### Exercise data
============================================================

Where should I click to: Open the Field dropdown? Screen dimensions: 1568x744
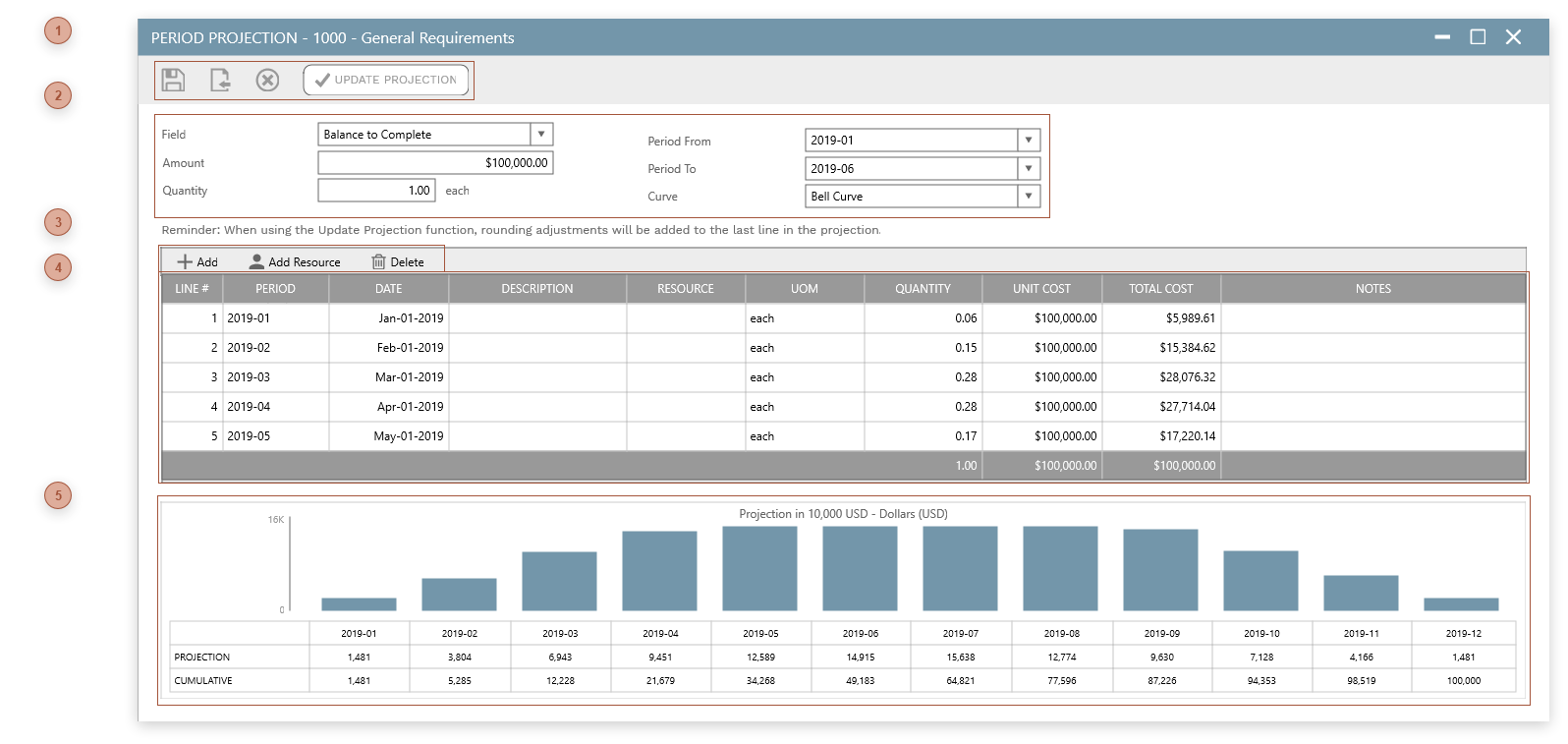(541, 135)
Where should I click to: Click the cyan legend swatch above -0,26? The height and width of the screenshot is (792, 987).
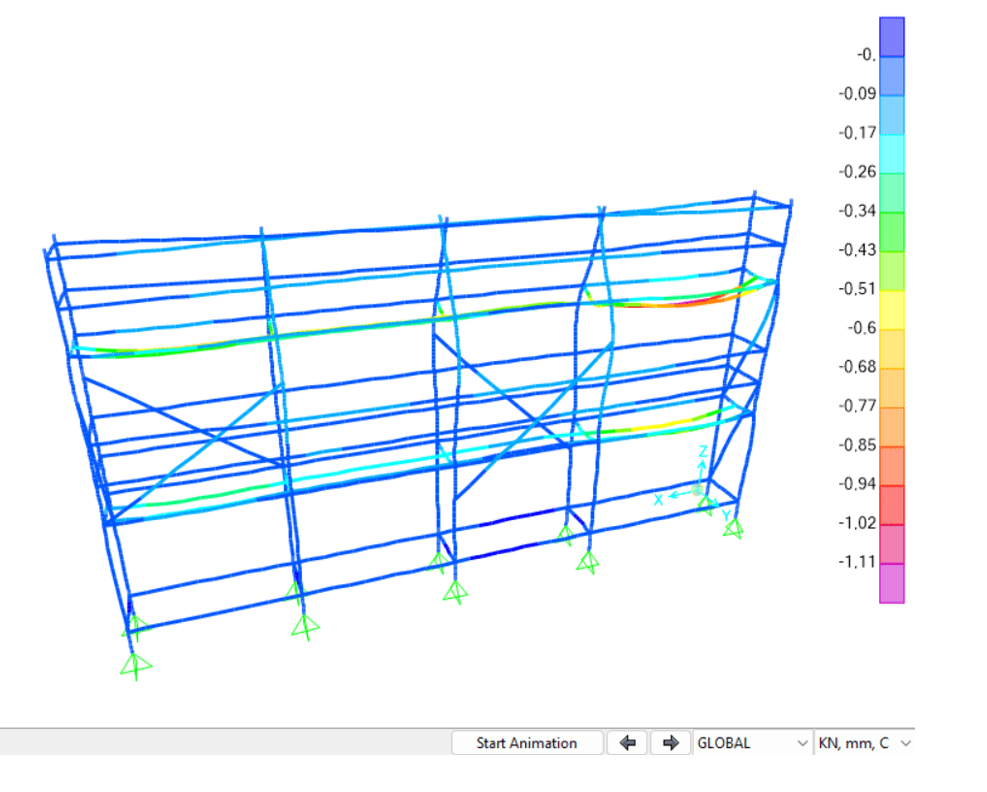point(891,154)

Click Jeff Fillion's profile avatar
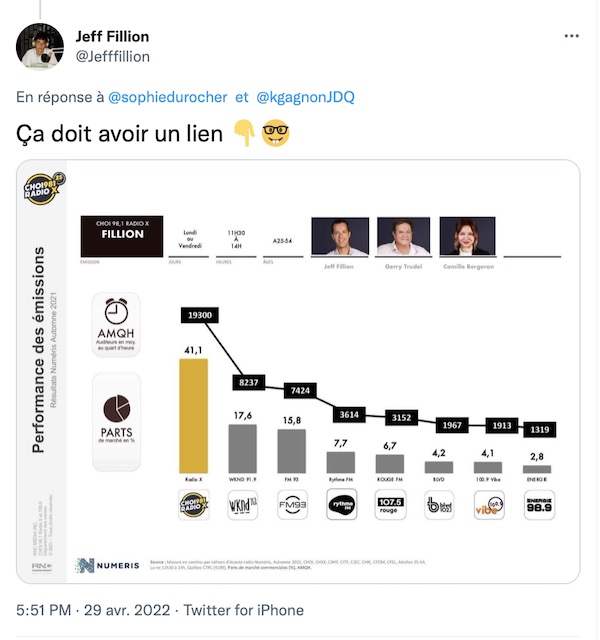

============================================================

### Problem statement
Reproduce every line of these records, requests included, and shift each coordinate in the answers by adding 149 to it. Leave the pictures out.

### Answer to this exercise
Where should I click to: Open the Field dropdown? Screen dimensions: 1568x744
(690, 284)
Where should I click to: Click the cyan legend swatch above -0,26? The height and width of the screenshot is (792, 987).
point(1040,303)

Click Jeff Fillion's profile avatar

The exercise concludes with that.